What is needed:
Output the lines of the records below as a JSON list of strings, with one string per line and any blank lines omitted.

Excerpted records:
-- START --

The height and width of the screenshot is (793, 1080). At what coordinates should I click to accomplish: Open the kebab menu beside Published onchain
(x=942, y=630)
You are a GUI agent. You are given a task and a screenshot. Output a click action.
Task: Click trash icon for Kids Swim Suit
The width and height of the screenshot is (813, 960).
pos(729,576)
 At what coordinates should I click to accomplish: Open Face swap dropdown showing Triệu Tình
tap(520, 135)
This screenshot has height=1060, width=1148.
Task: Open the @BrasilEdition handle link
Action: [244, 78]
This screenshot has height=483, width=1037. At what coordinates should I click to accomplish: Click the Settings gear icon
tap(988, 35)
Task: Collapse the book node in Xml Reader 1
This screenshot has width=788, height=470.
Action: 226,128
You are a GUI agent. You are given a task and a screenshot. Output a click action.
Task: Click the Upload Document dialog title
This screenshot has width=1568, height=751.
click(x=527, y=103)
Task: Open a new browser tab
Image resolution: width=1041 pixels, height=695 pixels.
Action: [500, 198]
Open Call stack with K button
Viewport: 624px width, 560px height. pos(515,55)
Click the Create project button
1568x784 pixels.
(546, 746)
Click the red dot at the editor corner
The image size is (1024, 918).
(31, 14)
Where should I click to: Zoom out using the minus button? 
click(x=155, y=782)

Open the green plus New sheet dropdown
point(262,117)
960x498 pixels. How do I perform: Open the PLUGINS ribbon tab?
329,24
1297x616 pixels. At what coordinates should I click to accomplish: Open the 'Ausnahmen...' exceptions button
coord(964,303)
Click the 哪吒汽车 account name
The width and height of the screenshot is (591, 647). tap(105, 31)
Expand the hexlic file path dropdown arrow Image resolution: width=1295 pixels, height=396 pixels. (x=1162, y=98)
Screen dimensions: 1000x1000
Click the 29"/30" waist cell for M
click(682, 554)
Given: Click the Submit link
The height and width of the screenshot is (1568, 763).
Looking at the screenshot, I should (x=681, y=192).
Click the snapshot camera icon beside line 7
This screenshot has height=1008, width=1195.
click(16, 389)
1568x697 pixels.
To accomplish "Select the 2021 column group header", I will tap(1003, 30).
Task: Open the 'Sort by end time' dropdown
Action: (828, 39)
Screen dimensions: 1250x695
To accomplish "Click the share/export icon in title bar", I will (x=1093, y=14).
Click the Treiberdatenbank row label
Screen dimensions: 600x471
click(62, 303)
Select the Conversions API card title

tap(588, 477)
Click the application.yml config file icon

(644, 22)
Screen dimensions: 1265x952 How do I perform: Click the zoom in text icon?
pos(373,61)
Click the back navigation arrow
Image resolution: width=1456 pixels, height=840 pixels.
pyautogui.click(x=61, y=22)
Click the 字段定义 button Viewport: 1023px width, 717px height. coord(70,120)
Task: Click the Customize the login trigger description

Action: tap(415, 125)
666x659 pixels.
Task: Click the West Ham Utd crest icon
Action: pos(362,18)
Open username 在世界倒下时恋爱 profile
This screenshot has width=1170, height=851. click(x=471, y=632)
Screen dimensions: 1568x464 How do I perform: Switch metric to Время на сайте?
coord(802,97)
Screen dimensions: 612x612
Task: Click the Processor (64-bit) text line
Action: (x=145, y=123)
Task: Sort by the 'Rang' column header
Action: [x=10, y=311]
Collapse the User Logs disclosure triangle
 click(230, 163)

-- END --

Right answer:
[
  "The height and width of the screenshot is (793, 1080). At what coordinates should I click to accomplish: Open the kebab menu beside Published onchain",
  "(x=942, y=630)",
  "You are a GUI agent. You are given a task and a screenshot. Output a click action.",
  "Task: Click trash icon for Kids Swim Suit",
  "The width and height of the screenshot is (813, 960).",
  "pos(729,576)",
  " At what coordinates should I click to accomplish: Open Face swap dropdown showing Triệu Tình",
  "tap(520, 135)",
  "This screenshot has height=1060, width=1148.",
  "Task: Open the @BrasilEdition handle link",
  "Action: [244, 78]",
  "This screenshot has height=483, width=1037. At what coordinates should I click to accomplish: Click the Settings gear icon",
  "tap(988, 35)",
  "Task: Collapse the book node in Xml Reader 1",
  "This screenshot has width=788, height=470.",
  "Action: 226,128",
  "You are a GUI agent. You are given a task and a screenshot. Output a click action.",
  "Task: Click the Upload Document dialog title",
  "This screenshot has width=1568, height=751.",
  "click(x=527, y=103)",
  "Task: Open a new browser tab",
  "Image resolution: width=1041 pixels, height=695 pixels.",
  "Action: [500, 198]",
  "Open Call stack with K button",
  "Viewport: 624px width, 560px height. pos(515,55)",
  "Click the Create project button",
  "1568x784 pixels.",
  "(546, 746)",
  "Click the red dot at the editor corner",
  "The image size is (1024, 918).",
  "(31, 14)",
  "Where should I click to: Zoom out using the minus button? ",
  "click(x=155, y=782)",
  "Open the green plus New sheet dropdown",
  "point(262,117)",
  "960x498 pixels. How do I perform: Open the PLUGINS ribbon tab?",
  "329,24",
  "1297x616 pixels. At what coordinates should I click to accomplish: Open the 'Ausnahmen...' exceptions button",
  "coord(964,303)",
  "Click the 哪吒汽车 account name",
  "The width and height of the screenshot is (591, 647). tap(105, 31)",
  "Expand the hexlic file path dropdown arrow Image resolution: width=1295 pixels, height=396 pixels. (x=1162, y=98)",
  "Screen dimensions: 1000x1000",
  "Click the 29\"/30\" waist cell for M",
  "click(682, 554)",
  "Given: Click the Submit link",
  "The height and width of the screenshot is (1568, 763).",
  "Looking at the screenshot, I should (x=681, y=192).",
  "Click the snapshot camera icon beside line 7",
  "This screenshot has height=1008, width=1195.",
  "click(16, 389)",
  "1568x697 pixels.",
  "To accomplish \"Select the 2021 column group header\", I will tap(1003, 30).",
  "Task: Open the 'Sort by end time' dropdown",
  "Action: (828, 39)",
  "Screen dimensions: 1250x695",
  "To accomplish \"Click the share/export icon in title bar\", I will (x=1093, y=14).",
  "Click the Treiberdatenbank row label",
  "Screen dimensions: 600x471",
  "click(62, 303)",
  "Select the Conversions API card title",
  "tap(588, 477)",
  "Click the application.yml config file icon",
  "(644, 22)",
  "Screen dimensions: 1265x952 How do I perform: Click the zoom in text icon?",
  "pos(373,61)",
  "Click the back navigation arrow",
  "Image resolution: width=1456 pixels, height=840 pixels.",
  "pyautogui.click(x=61, y=22)",
  "Click the 字段定义 button Viewport: 1023px width, 717px height. coord(70,120)",
  "Task: Click the Customize the login trigger description",
  "Action: tap(415, 125)",
  "666x659 pixels.",
  "Task: Click the West Ham Utd crest icon",
  "Action: pos(362,18)",
  "Open username 在世界倒下时恋爱 profile",
  "This screenshot has width=1170, height=851. click(x=471, y=632)",
  "Screen dimensions: 1568x464 How do I perform: Switch metric to Время на сайте?",
  "coord(802,97)",
  "Screen dimensions: 612x612",
  "Task: Click the Processor (64-bit) text line",
  "Action: (x=145, y=123)",
  "Task: Sort by the 'Rang' column header",
  "Action: [x=10, y=311]",
  "Collapse the User Logs disclosure triangle",
  " click(230, 163)"
]